Blanche McMillan points out pukas in the mauka
shoulder of Kalanianaole Highway between Nakini
and Oluolu streets, which she says is hazardous
travel for pedestrians young and old. Repairs are
months away, according to state highway officials.
Photo by Nathalie Walker, staff photographer.

Waimanalo’s been given a rough shoulder - between Nakini and Oluolu streets - that needs attention, and village elders are determined get it fixed before someone is badly hurt.

“I raised this issue a year ago, and nothing’s been done,” said Rosalie Amanda Hermanson, 66, a resident of the Kupuna housing project on Nakini Street. Tenants like herself who no longer drive must negotiate a short, rough stretch of Kalanianaole Highway’s shoulder by foot in order to reach the beach park, stores and post office on the makai side.

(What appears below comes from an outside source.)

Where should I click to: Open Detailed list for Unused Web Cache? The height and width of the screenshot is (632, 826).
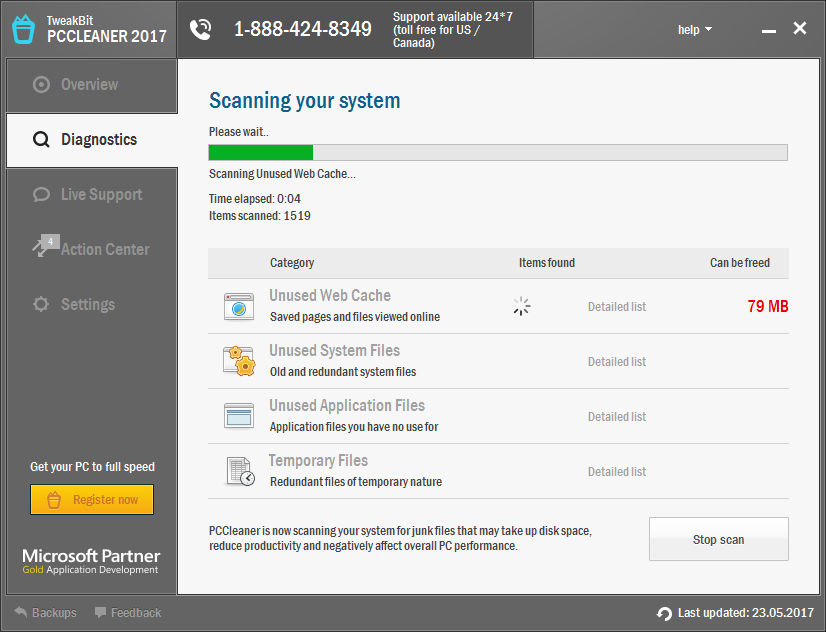(616, 306)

“It’s all coral gravel with big holes in it and leftover paving on the side,” Hermanson said, noting her many calls and letters to the city and state, plus a presentation in August at the neighborhood board.


People with walkers, canes and wheel-chairs have a shaky time, she explained, but children on bicycles are also at risk. “If the angle of their wheel hits the coral, they fall off, and they could fall right into the street.”

Kailua High School student Kamuela McMillan, who uses a wheelchair, is proof of that. He was negotiating the ragged strip in order to cross to Waimanalo Beach Park for the Sept. 9-10 Sunset on the Beach.

“It’s hard because I almost fell,” recalled McMillan, 16.“It tipped forward from the rocks. They’re big and my wheels are small. There’s also a ditch over there.”

McMillan’s mishap was the last straw for his mother, Blanche McMillan, who is a member of the Waimanalo Neighborhood Board. “No more!, I said. This is the last straw. “

She too began calling and asking that the area be repaired “from the edge of the highway six feet in to make a paved walkway.

“I kept on calling and stayed on the phone until I got the answers from them.”


‘Them’ is the state Department of Transportation. According to DOT spokesman Scott Ishikawa, the main artery through Waimanalo is being improved in phases by a contractor, and the stretch from Nakini to Oluolu is part of the last project on the list.

“We are hoping to repave the highway sometime early next year,” he said last week, citing budget and scheduling issues.

“It’s at least three months away,” he pointed out. “But we may try to get a crew to patch (that area) up first. I’ll put in a request to take care of the shoulder there.”

“I would like it faster,” added Blanche McMillan. “And I hope they make it good.”